In “Strickland Should Use Charter Schools To Help Fulfill His Promise: ‘Reform and Renew the System of Education Itself’,” I write, “Governor Ted Strickland, in his inaugural speech last January, made a big commitment to reform Ohio education. He said, ‘The goal of making our schools and colleges work cannot be achieved with simply more and more money. We must be willing and brave enough to take bold steps to reform and renew the system of education itself.’ Since the time of that speech, Ohioans have been waiting to see what steps toward education reform that Strickland would advance.

Strickland’s promise to reform ‘the system of education itself,’ suggests that Strickland is thinking of applying ‘total quality’ reforms to Ohio’s schools. The Total Quality Management (TQM) movement, much written about, particularly impacted the American auto industry; TQM was a response to the quality challenge of Japanese and German manufacturers and was inspired by quality gurus such as W. Edwards Deming.

TQM theory could be applied to educational systems and it would be encouraging to know that Strickland, in fact, is being influenced by TQM thinking. TQM sees quality as flowing from ‘the system itself,’ and emphasizes that the key to quality is organizational structure and overall management. Deming made the astounding claim that 85% of quality issues are determined by organizational structure, and that only 15% of quality issues are determined by personnel qualifications, work rules, etc.

TQM would give Strickland a comprehensive strategy by which to attack the issue of how to reform schools. What most school reforms emphasize is strategies for tinkering with the 15% of quality issues, and this tinkering, usually expensive, always results in disappointment. TQM demands that management deal with the crucial 85% — the system’s organizational structure. The reform of organizational structure is the reform that public education in Ohio needs, and, it sounds like Strickland wants to move this type of major reform toward reality.

The power of overall organizational structure to influence quality is illustrated by the poor quality produced by communist factories.
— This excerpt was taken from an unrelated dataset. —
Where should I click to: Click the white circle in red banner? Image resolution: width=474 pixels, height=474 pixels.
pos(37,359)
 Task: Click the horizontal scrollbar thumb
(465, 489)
While communist East Germany, prior to 1989, was producing the lemon car called the Trabant, capitalist West Germany was producing quality autos like the Volkswagen and the Mercedes. The Trabant factory was organized inefficiently and was kept going by government subsidies. Tinkering with the Trabant production — through imposing ever more government inspections or through new rewards and punishments for its workers or through new management rules — failed to change the Trabant into a quality product. Only a vast change in organizational structure could have had the quality impact that was needed and the political will to make such massive change never materialized.

“When Strickland, or any objective observer, looks over Ohio’s education system, the Trabant comes more to mind than the Volkswagen, and certainly more so than the Mercedes. …Ohio citizens have a lemon in their education system, a lemon that is protected and advocated by powerful politicians and by a faulty evaluation system that unjustifiably puffs districts up with the inflated rating of “excellent.” The only way to transform this lemon is through fundamental system change.”
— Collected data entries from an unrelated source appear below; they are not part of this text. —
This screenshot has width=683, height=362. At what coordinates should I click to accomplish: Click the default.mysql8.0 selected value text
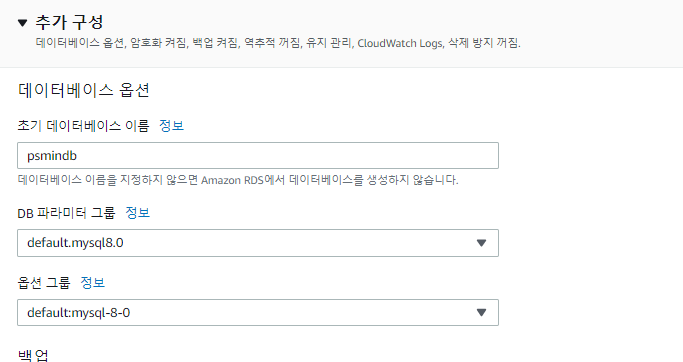click(75, 243)
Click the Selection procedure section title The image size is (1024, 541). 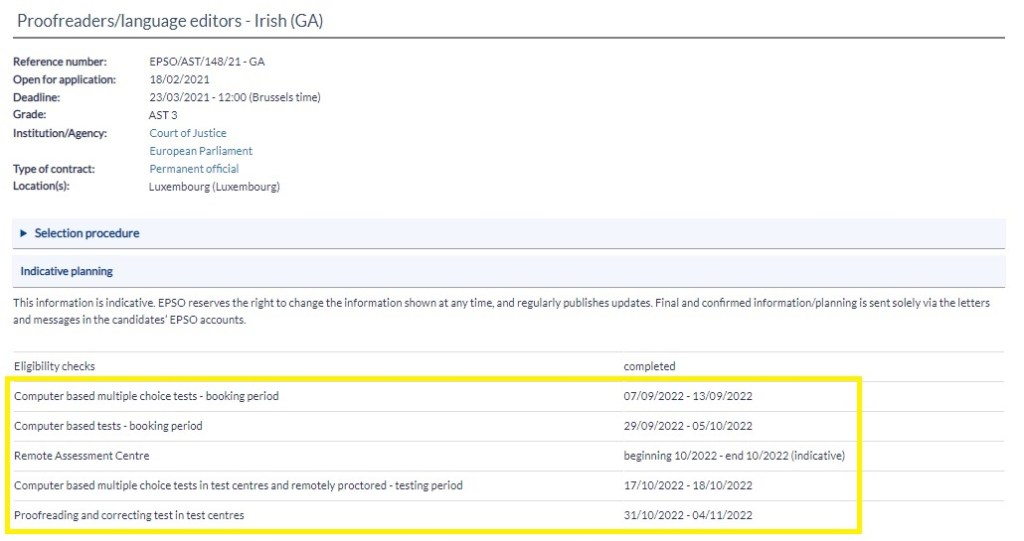pyautogui.click(x=87, y=233)
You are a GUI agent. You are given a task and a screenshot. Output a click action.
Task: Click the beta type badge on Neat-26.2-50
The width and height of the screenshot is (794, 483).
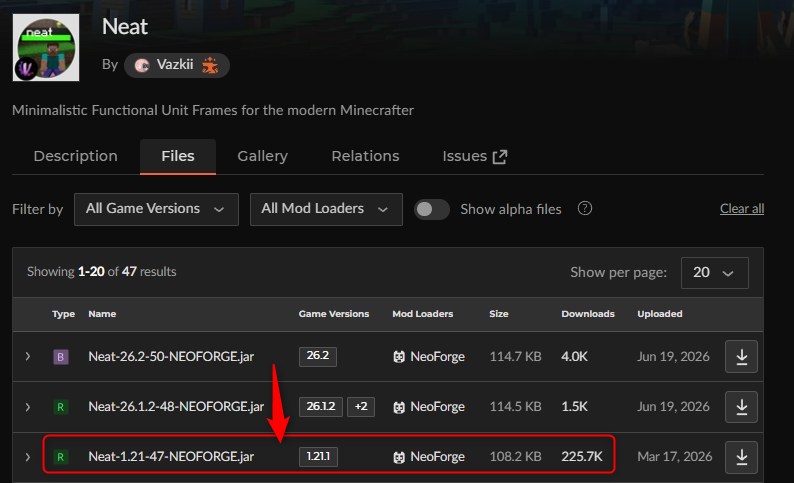click(x=60, y=357)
In “Barack Obama’s ‘Go To The Moon’ Challenge For Our Time Should Be: Transform Public Education,” I write, “Barack Obama proclaimed what could be a defining goal for public education, in his speech the other day, when he said that U.S. citizens should be guaranteed “an education for your children that will allow them to fulfill their God-given potential.” This phrase might just be rhetoric, but, if not, it indicates a truly stunning goal. A system of public education centered on understanding and fulfilling individual potential would require a revolution in our system of public education. …

“Our collective imaginations have been dulled as to what, at best, we could hope that public education might ever accomplish. The issue of public education has been framed in terms of curriculum, test scores, college admissions, technical training. By common agreement, and through the efficacy of relentless propaganda, we think we know what a first class education amounts to. But our common agreement is wrong.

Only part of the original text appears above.